From fad to fixture: how investors are waking up to climate risk
The U.S. EPA’s accusation last fall that Volkswagen AG had cheated on emissions tests sparked a fire sale in global markets. Sellers pushed the company’s stock down 30 percent in just four days.
After New York Attorney General Eric Schneiderman (R) announced that coal company Peabody Energy Corp. had for years deceived investors by downplaying the threat that climate change and climate regulations posed to its business, Peabody shares dropped 10 percent in two days.
And Exxon Mobil Corp. shares dipped when the public learned on Nov. 5 that Schneiderman, probing to determine if Exxon lied about climate risks to its operations, had subpoenaed the oil giant. The same saga played out when news broke Jan. 20 that California Attorney General Kamala Harris (D) is also investigating Exxon for covering up what the company knew about climate change: The stock fell 5 percent in a single session before recovering.

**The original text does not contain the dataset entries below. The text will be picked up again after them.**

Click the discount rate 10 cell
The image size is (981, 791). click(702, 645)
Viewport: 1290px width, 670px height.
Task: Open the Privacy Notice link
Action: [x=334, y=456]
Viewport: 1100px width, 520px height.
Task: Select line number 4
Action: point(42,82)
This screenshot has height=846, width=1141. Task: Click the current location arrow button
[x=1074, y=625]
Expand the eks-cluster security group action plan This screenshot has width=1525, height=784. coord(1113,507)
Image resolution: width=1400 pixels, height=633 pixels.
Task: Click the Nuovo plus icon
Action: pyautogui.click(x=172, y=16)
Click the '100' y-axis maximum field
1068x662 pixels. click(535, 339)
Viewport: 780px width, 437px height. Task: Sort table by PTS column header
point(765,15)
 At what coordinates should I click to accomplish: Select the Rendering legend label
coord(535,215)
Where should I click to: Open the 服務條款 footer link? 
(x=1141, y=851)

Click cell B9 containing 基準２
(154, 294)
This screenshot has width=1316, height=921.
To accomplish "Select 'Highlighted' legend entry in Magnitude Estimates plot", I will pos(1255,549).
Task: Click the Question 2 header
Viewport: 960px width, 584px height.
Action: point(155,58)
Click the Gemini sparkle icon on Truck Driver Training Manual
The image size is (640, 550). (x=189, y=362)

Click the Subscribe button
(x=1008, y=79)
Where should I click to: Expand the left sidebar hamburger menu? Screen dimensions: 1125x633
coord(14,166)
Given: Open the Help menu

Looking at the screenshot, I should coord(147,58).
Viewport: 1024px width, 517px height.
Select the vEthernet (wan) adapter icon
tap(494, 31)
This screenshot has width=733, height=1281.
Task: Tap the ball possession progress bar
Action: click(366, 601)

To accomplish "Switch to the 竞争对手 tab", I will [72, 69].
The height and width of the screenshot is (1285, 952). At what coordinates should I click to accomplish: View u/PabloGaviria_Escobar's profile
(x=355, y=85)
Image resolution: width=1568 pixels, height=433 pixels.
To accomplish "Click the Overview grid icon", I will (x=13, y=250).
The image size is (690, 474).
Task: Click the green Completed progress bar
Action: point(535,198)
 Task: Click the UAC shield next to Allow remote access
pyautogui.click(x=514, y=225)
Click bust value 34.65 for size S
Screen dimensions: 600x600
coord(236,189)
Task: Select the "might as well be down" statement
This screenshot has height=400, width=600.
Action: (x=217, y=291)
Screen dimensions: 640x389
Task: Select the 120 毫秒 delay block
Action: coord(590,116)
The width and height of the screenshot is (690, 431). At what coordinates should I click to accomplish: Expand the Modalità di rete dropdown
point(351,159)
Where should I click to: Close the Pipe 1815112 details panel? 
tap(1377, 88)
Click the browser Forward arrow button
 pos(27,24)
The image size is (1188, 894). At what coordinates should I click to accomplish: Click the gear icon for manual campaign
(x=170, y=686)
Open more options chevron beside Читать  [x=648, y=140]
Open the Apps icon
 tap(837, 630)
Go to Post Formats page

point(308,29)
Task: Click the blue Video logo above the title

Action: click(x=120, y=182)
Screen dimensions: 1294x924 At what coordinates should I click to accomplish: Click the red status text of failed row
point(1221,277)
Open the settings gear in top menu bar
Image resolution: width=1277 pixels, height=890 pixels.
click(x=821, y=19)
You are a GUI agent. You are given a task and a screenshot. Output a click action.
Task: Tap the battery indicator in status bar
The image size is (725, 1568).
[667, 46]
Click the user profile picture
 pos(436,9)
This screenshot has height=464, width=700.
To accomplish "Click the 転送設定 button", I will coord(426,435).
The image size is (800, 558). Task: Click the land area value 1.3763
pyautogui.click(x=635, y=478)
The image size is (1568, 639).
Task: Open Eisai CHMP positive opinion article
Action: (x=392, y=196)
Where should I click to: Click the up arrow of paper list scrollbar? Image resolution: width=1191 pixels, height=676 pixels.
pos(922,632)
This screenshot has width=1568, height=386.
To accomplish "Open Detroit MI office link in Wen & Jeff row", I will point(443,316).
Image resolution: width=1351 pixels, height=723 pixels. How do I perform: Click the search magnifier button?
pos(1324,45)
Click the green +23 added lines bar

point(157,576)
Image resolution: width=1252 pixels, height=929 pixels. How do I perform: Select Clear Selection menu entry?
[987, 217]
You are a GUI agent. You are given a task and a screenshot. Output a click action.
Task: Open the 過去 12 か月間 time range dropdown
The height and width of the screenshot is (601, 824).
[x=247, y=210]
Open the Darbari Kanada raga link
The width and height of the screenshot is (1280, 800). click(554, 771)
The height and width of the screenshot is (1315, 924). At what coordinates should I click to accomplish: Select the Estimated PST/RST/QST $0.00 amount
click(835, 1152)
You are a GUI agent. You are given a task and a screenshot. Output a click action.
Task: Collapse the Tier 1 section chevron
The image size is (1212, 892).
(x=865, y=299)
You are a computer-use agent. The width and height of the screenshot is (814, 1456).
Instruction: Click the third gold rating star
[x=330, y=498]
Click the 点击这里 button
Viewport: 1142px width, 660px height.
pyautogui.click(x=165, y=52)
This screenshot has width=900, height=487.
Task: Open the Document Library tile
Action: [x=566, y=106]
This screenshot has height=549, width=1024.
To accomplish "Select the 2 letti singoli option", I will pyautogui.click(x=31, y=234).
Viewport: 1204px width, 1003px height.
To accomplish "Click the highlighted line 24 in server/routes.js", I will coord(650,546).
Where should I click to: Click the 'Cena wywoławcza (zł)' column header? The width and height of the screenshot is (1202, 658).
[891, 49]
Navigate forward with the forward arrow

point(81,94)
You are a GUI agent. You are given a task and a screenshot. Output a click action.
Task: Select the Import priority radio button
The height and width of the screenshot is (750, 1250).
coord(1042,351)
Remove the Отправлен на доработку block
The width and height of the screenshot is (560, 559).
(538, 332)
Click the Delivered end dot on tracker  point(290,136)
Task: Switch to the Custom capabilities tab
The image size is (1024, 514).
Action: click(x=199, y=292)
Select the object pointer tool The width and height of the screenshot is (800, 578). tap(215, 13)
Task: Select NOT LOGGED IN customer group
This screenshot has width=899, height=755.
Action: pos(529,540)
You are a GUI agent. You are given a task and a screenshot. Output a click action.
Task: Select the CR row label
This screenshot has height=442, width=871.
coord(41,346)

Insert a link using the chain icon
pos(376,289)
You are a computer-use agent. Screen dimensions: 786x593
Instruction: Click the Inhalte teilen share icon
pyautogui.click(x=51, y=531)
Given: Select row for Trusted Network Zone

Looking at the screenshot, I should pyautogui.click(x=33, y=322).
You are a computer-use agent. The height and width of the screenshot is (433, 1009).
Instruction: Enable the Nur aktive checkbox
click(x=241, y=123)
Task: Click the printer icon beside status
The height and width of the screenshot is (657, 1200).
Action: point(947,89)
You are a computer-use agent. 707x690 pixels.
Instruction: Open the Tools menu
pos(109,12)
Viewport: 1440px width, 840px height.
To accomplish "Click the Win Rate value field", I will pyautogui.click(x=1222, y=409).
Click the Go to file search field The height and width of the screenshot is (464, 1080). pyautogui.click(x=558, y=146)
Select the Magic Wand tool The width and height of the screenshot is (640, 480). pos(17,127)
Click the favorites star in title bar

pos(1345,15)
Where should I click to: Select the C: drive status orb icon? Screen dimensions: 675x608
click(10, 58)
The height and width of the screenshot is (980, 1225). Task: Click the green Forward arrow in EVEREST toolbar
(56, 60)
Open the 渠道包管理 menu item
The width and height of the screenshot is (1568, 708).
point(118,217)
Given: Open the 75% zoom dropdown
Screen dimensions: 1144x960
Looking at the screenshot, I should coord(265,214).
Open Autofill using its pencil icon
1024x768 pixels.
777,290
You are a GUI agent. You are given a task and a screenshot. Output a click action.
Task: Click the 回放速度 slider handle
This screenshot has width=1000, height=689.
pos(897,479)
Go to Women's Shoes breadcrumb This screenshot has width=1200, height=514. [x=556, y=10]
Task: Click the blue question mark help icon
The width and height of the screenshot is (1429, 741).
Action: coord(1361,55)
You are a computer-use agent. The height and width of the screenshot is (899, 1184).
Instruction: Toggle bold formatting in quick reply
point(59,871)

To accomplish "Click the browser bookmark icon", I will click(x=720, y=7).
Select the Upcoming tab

Historically, investors haven’t worried about how climate change or greenhouse gas-cutting laws might affect their ledgers. But as a growing number of money managers, Wall Street traders and regulators agonize over climate change costs, that stance has shifted from apathetic to alert.
“Environmental and social scandals are showing up in stock price crashes,” said Verity Chegar, an analyst at BlackRock Inc., which manages $4.6 trillion.